O nome “Mão Santa” surgiu durante sua trajetória no basquete, refletindo a admiração que o atleta despertava entre fãs e companheiros. Contudo, apesar de apreciar a fama que o apelido trouxe, Oscar sempre fez questão de ressaltar que seu sucesso era fruto de muito trabalho e dedicação. Ele acreditava que a habilidade não vinha apenas de um dom natural, mas de uma intensa prática e um compromisso inabalável com a disciplina esportiva.
Oscar frequentemente compartilhava sua visão de que a “mão” talentosa, vista como algo quase mágico, era, na realidade, o resultado de horas de treinamento e repetição. Em suas declarações, enfatizava que todo atleta deve se dedicar incessantemente para alcançar a excelência no que faz. Essa mensagem sobre esforço e constância permeou sua carreira, tornando-se um principio vital em suas falas.
Reconhecido internacionalmente, em 2013, Schmidt foi inserido no Hall da Fama do basquete, um merecido reconhecimento por sua contribuição ao esporte. A cerimônia foi especialmente significativa, já que Larry Bird, um dos mais respeitados jogadores da história do basquete, teve a honra de entregá-lo o prêmio.

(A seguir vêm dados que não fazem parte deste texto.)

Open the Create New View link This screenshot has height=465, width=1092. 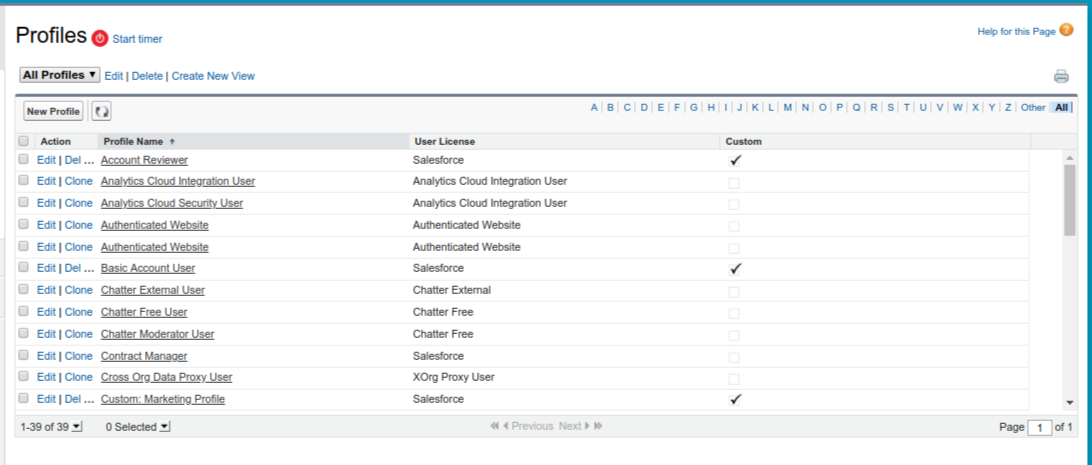click(x=213, y=76)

A trajetória brilhante de Oscar Schmidt não se limitou apenas ao basquete. Ele também se tornou um símbolo de perseverança e dedicação, inspirando gerações de jovens atletas a se dedicarem a seus sonhos com afinco. Sua história permanecerá viva, não apenas por suas conquistas em quadra, mas também pela mensagem positiva que deixou sobre o valor do trabalho árduo e da paixão pelo esporte.